The new tax regime offers lower slab rates, simpler compliance, and fewer exemptions. Over time, it has been positioned as the preferred system for India’s evolving tax base. Yet, despite this push, the old tax regime is still chosen by a meaningful section of taxpayers.
“There is a significant proportion still about 28 to 29 percent, that is still well invested under the old regime,” said Nitin Bajal, Executive Director at Deloitte India. That number tells even as most taxpayers migrate to the new regime for its simplicity, a meaningful minority continues to find real tax savings under the old framework.

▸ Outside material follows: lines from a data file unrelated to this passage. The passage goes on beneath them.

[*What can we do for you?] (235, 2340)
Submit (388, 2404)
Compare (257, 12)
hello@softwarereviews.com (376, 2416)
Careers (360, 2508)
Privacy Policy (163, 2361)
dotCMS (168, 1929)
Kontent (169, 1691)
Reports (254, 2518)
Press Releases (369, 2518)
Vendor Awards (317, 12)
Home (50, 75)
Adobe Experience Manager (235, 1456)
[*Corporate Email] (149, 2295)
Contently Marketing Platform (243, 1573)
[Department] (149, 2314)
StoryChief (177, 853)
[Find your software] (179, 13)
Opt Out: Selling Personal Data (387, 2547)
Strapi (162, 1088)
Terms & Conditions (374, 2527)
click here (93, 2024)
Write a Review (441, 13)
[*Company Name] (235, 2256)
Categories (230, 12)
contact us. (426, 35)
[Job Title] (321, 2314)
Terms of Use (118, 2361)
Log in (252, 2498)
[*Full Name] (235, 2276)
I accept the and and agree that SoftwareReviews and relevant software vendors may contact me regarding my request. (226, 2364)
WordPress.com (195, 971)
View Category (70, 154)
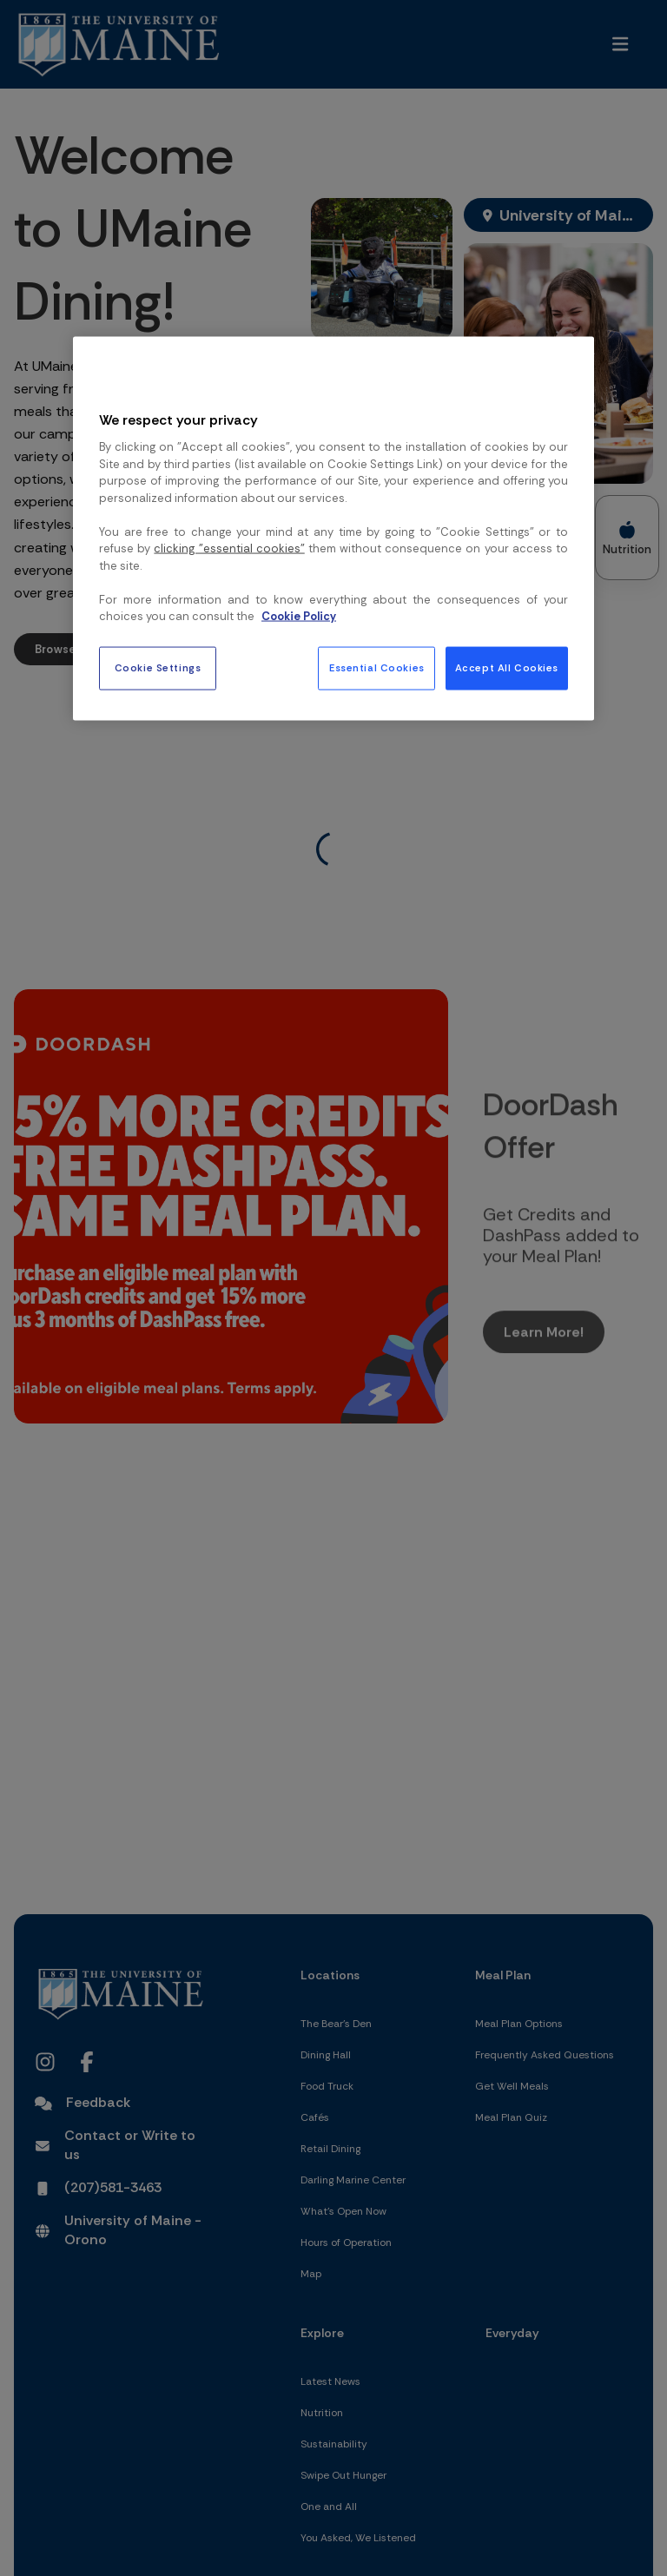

The old tax regime remains relevant for taxpayers who actively use deductions such as House Rent Allowance (HRA), Section 80C investments, health insurance premiums under Section 80D, education loans, and home loan interest benefits. For higher-income salaried individuals with structured compensation, these deductions can materially reduce tax liability, something the new regime does not allow.

From a policy standpoint, however, scrapping the old regime is not as straightforward as it may appear. Over decades, the Indian tax system has encouraged household savings through tax-linked instruments like provident funds, insurance, and housing. A sudden withdrawal of the old regime could disrupt long-term financial planning for millions who have committed to these products based on stable tax assumptions.
Tax experts also point to repeated assurances from the government that the old regime will continue to coexist. “Based on repeated statements and clarifications from the Finance Ministry, there has been a consistent assurance that the old tax regime will not be abolished. In line with these assurances, it is reasonable to expect that the option to continue under the old tax regime will remain available for individuals who prefer it, even if only a few percentages of individuals are still opting for it,” says Neeraj Agarwala, Partner, Nangia & Co LLP.
This continuity also helps the government manage the transition to a simpler tax system without alienating taxpayers who are midway through long-term commitments. From a political and administrative perspective, offering choice reduces resistance and builds trust.
That said, the government’s intent to gradually nudge taxpayers towards the new regime is clear. By making the new regime the default, expanding standard deductions, and improving slab structures, the incentive to voluntarily shift has increased. Over time, this could naturally shrink the relevance of the old regime without formally abolishing it.
Even within the tax advisory community, the consensus is that Budget 2026 is unlikely to deliver a decisive break. “The old tax regime and new tax regime will continue to be available and the government may not phase out the old regime. We will have to wait for policy change and a clear signal for forecasting the scrapping of the old regime,” said Sudhakar Sethuraman, Partner, Deloitte India.
For now, the debate is less about whether the old regime will be scrapped and more about how long it will coexist alongside the new one.
Budget 2026 is expected to reinforce the government’s preference for simplicity and compliance, but without pulling the plug on a system that still works for nearly a third of taxpayers. For individuals, the message remains unchanged: evaluate both regimes carefully, because choice, at least for now, seems here to stay.